Stuart M. Gerson, Member of the Firm in the Litigation and Health Care & Life Sciences practices, in the firm’s Washington, DC, and New York offices, was quoted in Part B News, in “Supreme Court Upholds ACA for Third Time, but New Threats Loom,” by Roy Edroso. (Read the full version – subscription required.)

Following is an excerpt:

One would think, after last week’s California v. Texas decision in the Supreme Court, that supporters of the Affordable Care Act (ACA) could breathe a little easier.

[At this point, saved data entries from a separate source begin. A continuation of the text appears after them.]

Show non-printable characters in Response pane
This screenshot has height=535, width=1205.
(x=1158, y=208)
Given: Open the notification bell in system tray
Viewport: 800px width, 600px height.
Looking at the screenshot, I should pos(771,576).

It was the third SCOTUS case that threatened to overturn the law and, like the Court’s previous two decisions, this one, announced on June 17, saved the health care program also known as Obamacare and by a wider margin than before. …

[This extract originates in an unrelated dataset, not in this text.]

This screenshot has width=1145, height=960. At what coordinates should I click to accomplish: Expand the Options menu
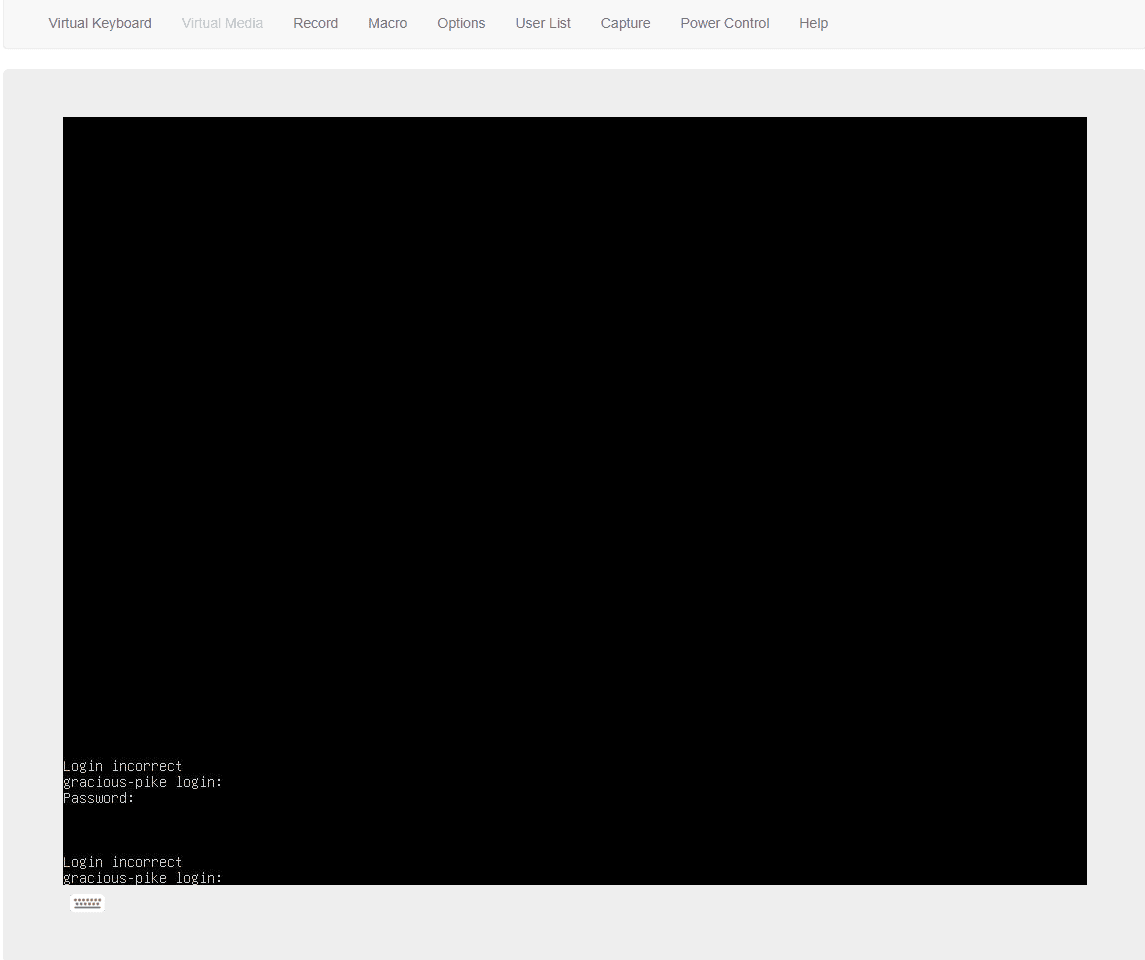461,23
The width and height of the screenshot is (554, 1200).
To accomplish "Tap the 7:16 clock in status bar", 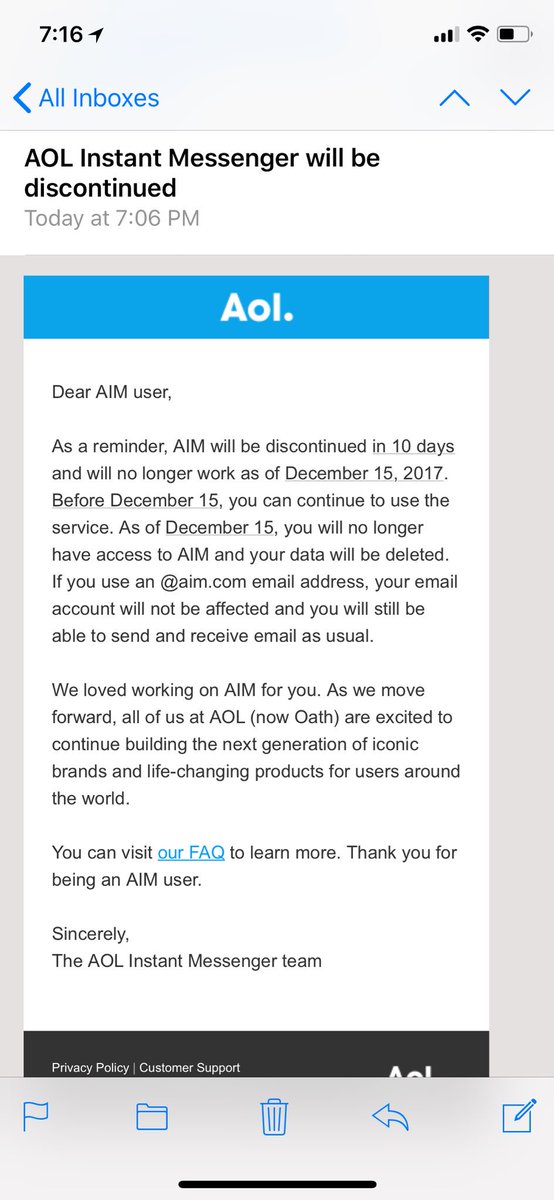I will tap(63, 35).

“When the case was argued, a large portion of the time was spent on the question of whether the remainder of the ACA could be upheld if the mandate were simply severed,” says Stuart Gerson, member of Epstein Becker Green in the Litigation and Health Care & Life Sciences practices in Washington, D.C. “The plaintiff states raised a number of hypothetical arguments about burdens that would befall them if individuals, who no longer could be mandated to buy health insurance, somehow increased the cost of running their Medicaid programs both administratively and with respect to the Act’s minimum essential coverage provision.”  …

Not out of the woods, but…

None of this means the ACA is bulletproof in the Court. Justice Alito, who joined Justice Neil Gorsuch in the minority, insisted in his dissent that “the provisions burdening the States are inseverable from the individual mandate.” Justice Clarence Thomas, even though separately concurring with the majority on standing, nonetheless agreed with Alito on the inseverabilty argument, which he said “offers a connection between harm and unlawful conduct. And, it might well support standing in some circumstances, as it has some support in history and our case law.”

“If a justiciable case ever is presented, Justice Thomas might join with Justice Alito and find the ACA an unconstitutional act of Congress,” says Gerson. “On the other hand, Justice Kavanaugh, who has written extensively on the subject, would likely hold that the mandate is severable and that the rest of the ACA should survive.”